(Written task): Return every line in the listing below that contains the string "dropdown". Treat uppercase and lowercase as different.

[Item position entries]
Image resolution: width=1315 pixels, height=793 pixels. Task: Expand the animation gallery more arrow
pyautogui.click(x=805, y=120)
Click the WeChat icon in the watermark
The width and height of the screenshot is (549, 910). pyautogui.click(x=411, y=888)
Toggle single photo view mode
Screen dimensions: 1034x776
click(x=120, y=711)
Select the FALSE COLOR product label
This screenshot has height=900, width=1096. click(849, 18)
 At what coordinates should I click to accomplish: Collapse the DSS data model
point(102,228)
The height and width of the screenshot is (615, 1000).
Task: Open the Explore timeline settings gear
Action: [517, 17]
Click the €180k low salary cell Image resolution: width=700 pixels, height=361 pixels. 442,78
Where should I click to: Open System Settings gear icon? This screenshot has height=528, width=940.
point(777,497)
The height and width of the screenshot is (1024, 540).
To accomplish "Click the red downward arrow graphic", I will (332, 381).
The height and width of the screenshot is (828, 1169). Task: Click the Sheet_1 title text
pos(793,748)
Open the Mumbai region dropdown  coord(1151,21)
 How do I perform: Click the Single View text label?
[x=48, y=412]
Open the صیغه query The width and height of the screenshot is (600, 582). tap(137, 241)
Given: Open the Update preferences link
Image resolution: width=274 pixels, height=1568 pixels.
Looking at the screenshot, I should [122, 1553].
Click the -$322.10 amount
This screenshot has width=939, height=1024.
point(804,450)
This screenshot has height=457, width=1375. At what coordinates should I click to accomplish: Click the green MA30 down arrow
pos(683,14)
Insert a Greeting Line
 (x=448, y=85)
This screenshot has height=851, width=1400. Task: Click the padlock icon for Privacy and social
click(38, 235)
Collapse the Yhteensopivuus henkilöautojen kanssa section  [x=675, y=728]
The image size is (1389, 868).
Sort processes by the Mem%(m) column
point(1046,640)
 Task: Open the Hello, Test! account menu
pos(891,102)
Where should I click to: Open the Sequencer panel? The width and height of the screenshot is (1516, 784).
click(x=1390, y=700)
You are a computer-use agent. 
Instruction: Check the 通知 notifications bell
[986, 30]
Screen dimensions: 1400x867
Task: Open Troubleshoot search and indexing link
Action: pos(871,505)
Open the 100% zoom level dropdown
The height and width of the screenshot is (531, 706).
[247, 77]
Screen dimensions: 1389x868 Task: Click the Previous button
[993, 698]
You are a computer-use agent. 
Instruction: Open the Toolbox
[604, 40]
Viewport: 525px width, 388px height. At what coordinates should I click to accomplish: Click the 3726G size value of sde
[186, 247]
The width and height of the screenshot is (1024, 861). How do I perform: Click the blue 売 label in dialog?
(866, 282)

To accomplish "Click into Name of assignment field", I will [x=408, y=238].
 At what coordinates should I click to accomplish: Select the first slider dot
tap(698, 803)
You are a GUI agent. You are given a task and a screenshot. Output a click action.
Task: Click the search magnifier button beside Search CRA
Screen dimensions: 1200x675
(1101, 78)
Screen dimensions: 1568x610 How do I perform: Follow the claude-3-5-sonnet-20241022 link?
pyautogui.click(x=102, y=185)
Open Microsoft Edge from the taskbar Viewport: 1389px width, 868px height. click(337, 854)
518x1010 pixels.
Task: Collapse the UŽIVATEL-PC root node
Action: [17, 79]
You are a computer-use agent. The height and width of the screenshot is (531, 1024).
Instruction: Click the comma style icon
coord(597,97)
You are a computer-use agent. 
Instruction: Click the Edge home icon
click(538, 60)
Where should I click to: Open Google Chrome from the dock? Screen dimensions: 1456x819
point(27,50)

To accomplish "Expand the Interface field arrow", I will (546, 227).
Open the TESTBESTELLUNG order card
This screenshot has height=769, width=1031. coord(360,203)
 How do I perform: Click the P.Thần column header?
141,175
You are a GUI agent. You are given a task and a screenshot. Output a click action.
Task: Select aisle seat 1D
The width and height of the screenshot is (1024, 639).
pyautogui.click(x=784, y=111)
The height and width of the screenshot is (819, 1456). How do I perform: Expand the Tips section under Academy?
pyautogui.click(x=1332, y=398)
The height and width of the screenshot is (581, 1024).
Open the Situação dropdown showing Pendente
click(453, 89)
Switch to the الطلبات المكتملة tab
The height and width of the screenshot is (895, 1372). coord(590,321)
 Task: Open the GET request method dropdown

(Written response):
Open the Mumbai region dropdown  coord(1151,21)
Open the 100% zoom level dropdown
Open the Situação dropdown showing Pendente
 Task: Open the GET request method dropdown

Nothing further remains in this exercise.